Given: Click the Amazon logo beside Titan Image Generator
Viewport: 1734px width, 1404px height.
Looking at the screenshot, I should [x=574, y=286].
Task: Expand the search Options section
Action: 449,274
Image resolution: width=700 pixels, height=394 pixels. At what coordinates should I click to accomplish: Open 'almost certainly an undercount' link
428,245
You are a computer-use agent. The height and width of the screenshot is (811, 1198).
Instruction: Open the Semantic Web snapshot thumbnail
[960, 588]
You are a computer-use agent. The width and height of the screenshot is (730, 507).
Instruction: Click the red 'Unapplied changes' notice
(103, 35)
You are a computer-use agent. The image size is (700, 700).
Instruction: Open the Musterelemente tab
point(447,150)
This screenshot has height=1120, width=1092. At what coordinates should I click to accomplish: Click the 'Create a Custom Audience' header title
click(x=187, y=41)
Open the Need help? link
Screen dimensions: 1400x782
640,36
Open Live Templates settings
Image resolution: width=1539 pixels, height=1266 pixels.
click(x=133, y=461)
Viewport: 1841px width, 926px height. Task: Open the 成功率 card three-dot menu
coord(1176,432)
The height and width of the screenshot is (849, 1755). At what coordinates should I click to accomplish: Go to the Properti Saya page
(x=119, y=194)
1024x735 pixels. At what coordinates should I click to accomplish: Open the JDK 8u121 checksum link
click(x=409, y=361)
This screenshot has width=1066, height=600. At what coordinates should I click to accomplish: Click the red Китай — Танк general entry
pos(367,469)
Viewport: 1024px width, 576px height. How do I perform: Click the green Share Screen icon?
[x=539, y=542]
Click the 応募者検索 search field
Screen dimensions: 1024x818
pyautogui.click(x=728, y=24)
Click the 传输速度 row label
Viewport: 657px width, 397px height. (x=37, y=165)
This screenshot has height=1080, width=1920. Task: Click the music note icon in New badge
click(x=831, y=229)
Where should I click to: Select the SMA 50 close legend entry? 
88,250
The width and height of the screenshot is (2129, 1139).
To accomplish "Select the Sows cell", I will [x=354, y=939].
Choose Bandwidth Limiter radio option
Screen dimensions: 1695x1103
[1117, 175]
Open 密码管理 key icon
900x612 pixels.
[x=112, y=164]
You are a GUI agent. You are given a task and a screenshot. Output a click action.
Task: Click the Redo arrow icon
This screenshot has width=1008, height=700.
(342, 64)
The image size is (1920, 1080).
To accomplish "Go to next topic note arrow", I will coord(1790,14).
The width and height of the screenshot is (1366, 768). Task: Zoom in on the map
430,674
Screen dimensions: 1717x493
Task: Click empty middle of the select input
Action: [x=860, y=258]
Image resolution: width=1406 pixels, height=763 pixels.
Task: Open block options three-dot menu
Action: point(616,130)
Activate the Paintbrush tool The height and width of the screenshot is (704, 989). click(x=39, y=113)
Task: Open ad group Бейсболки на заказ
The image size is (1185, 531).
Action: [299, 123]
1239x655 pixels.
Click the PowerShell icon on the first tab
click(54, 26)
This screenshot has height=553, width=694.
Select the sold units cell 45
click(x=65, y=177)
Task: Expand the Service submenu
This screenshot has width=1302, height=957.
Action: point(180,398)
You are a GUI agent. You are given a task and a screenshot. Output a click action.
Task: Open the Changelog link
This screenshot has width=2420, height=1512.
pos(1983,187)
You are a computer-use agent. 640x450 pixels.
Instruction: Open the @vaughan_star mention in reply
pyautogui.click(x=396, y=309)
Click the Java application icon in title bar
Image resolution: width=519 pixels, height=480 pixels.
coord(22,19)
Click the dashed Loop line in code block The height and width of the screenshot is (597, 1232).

PROBLEM DETAILS: List every line of the records above that contains the string "resolution".

THE RESPONSE:
Image resolution: width=700 pixels, height=394 pixels. At what coordinates should I click to accomplish: Open 'almost certainly an undercount' link
Image resolution: width=1539 pixels, height=1266 pixels.
Image resolution: width=1406 pixels, height=763 pixels.
Image resolution: width=519 pixels, height=480 pixels.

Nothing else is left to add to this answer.